● **STORED DATA**:
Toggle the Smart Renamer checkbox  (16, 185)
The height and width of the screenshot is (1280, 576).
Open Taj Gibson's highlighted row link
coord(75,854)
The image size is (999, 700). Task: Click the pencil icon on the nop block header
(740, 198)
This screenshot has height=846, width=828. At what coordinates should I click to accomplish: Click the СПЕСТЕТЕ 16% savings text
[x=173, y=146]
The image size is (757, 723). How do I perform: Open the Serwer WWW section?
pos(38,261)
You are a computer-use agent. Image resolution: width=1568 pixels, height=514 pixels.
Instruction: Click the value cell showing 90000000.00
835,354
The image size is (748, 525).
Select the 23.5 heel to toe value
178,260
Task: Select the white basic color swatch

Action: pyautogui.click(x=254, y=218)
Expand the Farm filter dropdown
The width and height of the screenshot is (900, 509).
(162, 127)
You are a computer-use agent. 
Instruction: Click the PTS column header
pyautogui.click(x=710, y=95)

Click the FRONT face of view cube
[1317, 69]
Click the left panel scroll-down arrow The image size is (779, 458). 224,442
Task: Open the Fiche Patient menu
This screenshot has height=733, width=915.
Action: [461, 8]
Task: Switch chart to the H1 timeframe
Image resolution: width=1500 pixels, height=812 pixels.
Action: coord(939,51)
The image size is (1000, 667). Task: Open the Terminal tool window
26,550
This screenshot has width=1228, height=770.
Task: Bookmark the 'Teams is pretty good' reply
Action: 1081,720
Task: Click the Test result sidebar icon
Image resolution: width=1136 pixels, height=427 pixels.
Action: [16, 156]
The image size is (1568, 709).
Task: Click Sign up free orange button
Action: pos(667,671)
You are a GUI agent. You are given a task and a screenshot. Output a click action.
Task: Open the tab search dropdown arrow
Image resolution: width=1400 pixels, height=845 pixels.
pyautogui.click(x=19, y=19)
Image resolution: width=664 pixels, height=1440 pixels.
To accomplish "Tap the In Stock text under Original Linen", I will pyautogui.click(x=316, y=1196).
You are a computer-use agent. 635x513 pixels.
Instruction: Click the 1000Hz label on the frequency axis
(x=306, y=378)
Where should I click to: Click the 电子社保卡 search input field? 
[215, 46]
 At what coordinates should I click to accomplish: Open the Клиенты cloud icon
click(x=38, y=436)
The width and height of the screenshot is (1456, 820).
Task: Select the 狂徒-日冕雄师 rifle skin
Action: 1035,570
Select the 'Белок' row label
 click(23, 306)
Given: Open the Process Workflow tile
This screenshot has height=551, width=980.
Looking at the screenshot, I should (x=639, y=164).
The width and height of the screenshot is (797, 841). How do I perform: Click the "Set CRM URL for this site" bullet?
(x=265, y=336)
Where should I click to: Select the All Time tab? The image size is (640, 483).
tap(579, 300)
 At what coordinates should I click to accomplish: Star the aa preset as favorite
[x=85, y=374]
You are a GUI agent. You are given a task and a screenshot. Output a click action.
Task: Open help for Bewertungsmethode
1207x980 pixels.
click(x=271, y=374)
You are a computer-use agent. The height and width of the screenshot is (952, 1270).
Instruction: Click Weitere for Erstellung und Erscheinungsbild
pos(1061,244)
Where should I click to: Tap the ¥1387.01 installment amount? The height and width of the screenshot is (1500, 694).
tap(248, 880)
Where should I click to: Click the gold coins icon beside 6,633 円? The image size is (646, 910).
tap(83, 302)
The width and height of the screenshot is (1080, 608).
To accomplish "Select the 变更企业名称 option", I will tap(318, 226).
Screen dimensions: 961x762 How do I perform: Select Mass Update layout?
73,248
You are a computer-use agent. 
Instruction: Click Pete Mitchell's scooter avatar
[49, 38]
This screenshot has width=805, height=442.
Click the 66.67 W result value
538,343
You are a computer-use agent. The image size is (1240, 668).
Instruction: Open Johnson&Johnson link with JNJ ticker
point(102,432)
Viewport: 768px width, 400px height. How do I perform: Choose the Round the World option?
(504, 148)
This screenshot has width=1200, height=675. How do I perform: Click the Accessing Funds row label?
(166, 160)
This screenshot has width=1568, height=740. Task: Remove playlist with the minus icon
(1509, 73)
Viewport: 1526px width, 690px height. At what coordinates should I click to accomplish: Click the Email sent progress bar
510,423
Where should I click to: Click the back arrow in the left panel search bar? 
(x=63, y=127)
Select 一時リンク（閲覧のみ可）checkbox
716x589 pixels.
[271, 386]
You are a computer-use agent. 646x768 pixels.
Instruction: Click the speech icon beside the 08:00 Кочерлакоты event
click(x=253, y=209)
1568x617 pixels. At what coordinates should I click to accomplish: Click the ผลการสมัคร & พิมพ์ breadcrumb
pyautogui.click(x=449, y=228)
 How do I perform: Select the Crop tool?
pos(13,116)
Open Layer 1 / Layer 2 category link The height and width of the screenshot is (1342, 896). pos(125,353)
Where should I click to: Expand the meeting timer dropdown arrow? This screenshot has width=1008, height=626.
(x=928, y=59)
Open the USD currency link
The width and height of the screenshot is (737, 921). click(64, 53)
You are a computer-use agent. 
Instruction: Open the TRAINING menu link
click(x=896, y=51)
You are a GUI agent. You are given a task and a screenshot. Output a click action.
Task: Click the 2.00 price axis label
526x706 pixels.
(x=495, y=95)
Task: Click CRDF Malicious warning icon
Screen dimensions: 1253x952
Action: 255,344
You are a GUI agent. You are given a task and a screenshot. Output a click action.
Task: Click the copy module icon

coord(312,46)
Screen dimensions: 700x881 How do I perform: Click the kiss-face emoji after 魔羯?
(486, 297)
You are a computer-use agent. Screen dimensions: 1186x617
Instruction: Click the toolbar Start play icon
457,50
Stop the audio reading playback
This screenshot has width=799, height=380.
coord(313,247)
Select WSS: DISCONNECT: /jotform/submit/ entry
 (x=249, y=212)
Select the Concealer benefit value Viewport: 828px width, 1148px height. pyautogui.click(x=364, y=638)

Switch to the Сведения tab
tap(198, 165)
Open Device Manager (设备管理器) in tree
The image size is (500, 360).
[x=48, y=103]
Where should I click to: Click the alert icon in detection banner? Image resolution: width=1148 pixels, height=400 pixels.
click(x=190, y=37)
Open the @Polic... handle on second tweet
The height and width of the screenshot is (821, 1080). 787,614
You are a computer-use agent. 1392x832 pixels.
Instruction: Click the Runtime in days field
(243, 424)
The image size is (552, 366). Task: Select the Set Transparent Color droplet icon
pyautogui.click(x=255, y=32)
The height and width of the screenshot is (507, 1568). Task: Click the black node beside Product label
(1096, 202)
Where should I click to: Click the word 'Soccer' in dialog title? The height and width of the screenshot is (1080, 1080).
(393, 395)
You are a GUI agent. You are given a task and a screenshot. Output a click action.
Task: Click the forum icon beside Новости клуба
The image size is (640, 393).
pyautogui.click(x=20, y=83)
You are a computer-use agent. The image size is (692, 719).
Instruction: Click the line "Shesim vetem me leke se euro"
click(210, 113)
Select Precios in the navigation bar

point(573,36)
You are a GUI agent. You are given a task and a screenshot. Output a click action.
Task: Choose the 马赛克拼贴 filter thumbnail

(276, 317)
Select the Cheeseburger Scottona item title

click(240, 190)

● **WHAT NEEDS TO BE DONE**:
Could you write out, exactly as they stand, only the lines above that begin at the line with "Viewport: 768px width, 400px" and stop after the line with "You are a computer-use agent. 646x768 pixels."?

● **EXERCISE RESPONSE**:
Viewport: 768px width, 400px height. How do I perform: Choose the Round the World option?
(504, 148)
This screenshot has width=1200, height=675. How do I perform: Click the Accessing Funds row label?
(166, 160)
This screenshot has width=1568, height=740. Task: Remove playlist with the minus icon
(1509, 73)
Viewport: 1526px width, 690px height. At what coordinates should I click to accomplish: Click the Email sent progress bar
510,423
Where should I click to: Click the back arrow in the left panel search bar? 
(x=63, y=127)
Select 一時リンク（閲覧のみ可）checkbox
716x589 pixels.
[271, 386]
You are a computer-use agent. 646x768 pixels.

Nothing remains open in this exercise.